CLUTCH have become an institution of rock, and not just in their home state of Maryland, where you shall be shunned if you consider yourself deep into music and don’t know their name. CLUTCH have long been one of the leaders of the sludge rock revival; along with headbangers, their fan base consists of brainiacs, poets, comic hounds and literati due to their imaginative, often highbrow lyrics. Their last outing, “Earth Rocker”, was an album that solidified the band’s international presence. Holy Christ, what fun CLUTCH‘s eleventh slab, “Psychic Warfare” is. Here the band goes raw and tears it up.

Neil Fallon opens “Psychic Warfare” with a loose-ended monologue on “The Affidavit”. Faint lounge music whispers behind Fallon as he takes a sworn testimony, the “conversation” concluding with his becoming gently “vexed” at album’s end. Smarmy as ever, Mr. Fallon. The band rips into “X-Ray Visions”, inaugurating an instant CLUTCH classic. Jean-Paul Gaster (called out by Fallon as “Gemini” on the song) snaps a tight, brisk rhythm with clattery but appealing hi-hat taps as Tim Sult (Ares) lights the song’s “telekinetic dynamite”. Dan Maines (Pisces) flogs his bass as Neil Fallon (Scorpio) snarls some his most brilliant libretti: “Last thing I remember, I was caught up in the ruins, I don’t know who’s to blame, but I…but I know I didn’t do it…when every new day that passes, it keeps on getting stranger, but it doesn’t really bother me, ‘cuz I get off on the danger”. As if being taken over by the spirits of Ronald and Nancy Reagan isn’t enough lyrical gold in one song.

Jean-Paul Gaster rolls his way out of “Psychic Warfare” and tumbles into another crashing rhythm on the greasy and heavy “Firebirds”. Tim Sult‘s riffs are both lean and massive as the song calls for them. Gaster‘s raps get the bigger attention on the verses, while the choruses whump loudly from Sult and Maines‘s amplifications. CLUTCH drops to a shuffle tempo on the funky and dusty “A Quick Death In Texas”, a song carrying enough ZZ TOP (and AEROSMITH, for that matter) nudges to prompt Neil Fallon to mutter “please forgive me, Mr. Gibbons” midway. Fans of “Jam Room” will enjoy Jean-Paul Gaster‘s cowbell-ridden stomp and jive here.
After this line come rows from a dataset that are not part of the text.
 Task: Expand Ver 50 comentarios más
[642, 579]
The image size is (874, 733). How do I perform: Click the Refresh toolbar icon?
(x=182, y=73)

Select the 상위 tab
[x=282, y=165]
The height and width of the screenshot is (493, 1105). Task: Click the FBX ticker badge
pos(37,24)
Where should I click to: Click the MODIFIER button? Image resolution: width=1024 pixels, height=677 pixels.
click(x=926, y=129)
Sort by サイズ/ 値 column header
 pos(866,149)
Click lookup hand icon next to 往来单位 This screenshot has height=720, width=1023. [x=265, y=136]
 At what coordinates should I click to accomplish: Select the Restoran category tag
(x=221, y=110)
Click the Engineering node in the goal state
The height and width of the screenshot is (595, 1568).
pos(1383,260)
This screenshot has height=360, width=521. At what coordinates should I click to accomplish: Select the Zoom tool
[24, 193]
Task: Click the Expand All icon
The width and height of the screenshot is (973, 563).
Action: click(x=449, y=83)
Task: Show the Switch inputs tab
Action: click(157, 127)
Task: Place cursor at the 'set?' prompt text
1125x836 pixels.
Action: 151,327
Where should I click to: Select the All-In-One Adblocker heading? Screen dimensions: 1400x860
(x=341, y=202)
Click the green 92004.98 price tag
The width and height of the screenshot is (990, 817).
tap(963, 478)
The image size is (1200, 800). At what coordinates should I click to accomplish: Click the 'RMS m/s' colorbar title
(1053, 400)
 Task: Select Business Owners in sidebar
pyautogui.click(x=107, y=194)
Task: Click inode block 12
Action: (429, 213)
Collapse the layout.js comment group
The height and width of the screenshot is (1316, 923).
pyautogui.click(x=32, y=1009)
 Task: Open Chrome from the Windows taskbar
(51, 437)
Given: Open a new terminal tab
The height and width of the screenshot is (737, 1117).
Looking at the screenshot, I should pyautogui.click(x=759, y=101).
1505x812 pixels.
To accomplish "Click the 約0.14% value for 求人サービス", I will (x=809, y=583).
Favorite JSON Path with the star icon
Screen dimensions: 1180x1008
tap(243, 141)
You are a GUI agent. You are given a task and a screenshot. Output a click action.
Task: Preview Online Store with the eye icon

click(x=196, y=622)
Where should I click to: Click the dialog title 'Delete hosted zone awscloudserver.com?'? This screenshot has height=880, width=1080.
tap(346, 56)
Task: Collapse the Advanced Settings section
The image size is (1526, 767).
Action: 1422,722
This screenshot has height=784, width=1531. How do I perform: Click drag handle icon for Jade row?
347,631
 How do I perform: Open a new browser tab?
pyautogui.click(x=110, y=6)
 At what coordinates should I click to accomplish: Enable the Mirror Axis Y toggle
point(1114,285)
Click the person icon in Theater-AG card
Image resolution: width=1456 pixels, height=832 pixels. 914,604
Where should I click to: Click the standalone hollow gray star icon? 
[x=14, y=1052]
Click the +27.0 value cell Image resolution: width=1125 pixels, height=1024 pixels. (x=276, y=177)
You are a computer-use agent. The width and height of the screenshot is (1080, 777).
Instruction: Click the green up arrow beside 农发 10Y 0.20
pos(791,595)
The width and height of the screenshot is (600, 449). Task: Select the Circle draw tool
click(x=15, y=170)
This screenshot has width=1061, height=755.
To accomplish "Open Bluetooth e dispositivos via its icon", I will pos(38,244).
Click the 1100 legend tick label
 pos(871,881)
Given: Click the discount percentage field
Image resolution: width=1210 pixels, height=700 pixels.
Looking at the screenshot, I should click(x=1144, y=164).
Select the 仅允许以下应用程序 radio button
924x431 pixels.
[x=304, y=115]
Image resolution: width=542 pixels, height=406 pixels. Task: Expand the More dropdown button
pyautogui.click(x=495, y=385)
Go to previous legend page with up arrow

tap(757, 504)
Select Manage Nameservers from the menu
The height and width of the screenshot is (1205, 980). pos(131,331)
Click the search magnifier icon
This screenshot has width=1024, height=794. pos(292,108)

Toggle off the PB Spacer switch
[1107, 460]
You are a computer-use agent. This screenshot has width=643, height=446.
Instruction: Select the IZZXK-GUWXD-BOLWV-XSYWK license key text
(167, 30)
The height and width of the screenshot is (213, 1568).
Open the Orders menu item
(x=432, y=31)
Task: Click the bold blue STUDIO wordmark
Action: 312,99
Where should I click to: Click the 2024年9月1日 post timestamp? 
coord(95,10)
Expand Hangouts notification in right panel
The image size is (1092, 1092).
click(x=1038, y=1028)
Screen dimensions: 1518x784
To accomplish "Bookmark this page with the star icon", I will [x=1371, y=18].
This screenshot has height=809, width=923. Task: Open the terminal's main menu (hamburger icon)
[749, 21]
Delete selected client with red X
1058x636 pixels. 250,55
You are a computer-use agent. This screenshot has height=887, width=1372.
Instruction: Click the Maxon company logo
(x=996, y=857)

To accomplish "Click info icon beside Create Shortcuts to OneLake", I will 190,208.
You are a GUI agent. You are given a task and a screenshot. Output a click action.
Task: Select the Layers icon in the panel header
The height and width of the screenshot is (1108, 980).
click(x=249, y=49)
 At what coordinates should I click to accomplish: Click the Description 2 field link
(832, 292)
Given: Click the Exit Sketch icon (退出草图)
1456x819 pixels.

CLUTCH keeps the sweat dripping on the quick and hilarious “Sucker for the Witch”, where not even Stevie Nicks is safe as Neil Fallon jibes “it goes against my Catholic upbringing, I’ll admit, but I’m a sucker for the witch.” The song is too busy kicking your ass that you might miss a few of Fallon‘s nyuks along the way: so back this mutha up before moving on to the equally riotous, funk-bombed “Your Love is Incarceration”.

The 1:13 instrumental “Doom Saloon” serves as a breath catcher but also as an extensive intro to the slow and trippy “Our Lady of Electric Light”, where Tim Sult‘s psychedelic reverb twitters like sand swirls as prelude to a filmic desert gun down. Quentin Tarantino, consider yourself beckoned. “Noble Savage” hits the gas with fast and nasty blues licks, while the stripped and globby “Behold the Colossus” and “Decapitation Blues” march stoutly with some of CLUTCH‘s trustiest thunder riffs and clumping beats.

“Psychic Warfare” just might be the finest CLUTCH record of their modern era and certainly their most relentless since 2004’s “Blast Tyrant”. A CLUTCH album is almost always a treasure, but “Psychic Warfare” trims the fat down to an average of three minutes (“Our Lady of Electric Light” and “Behold the Colossus” knocking close to four) per song and lets force, rhythm and perspiration be their guide.

There’s not so much focus here being the sludge and blues artisans that made “Robot Hive/Exodus” and “From Beale Street to Oblivion” critical hits. Instead, there’s a willful pride to go old-school and pound it out. “Psychic Warfare” is badass, even for CLUTCH, and the random kicks that belong in some modern Western (in particular the twangy closer “Son of Virginia”) makes it an even wilder ride. Nobody’s called CLUTCH a stoner band since “The Elephant Riders”, but they’ll no doubt call them one of the best American bands in the land after hearing “Psychic Warfare”. If they haven’t already, of course.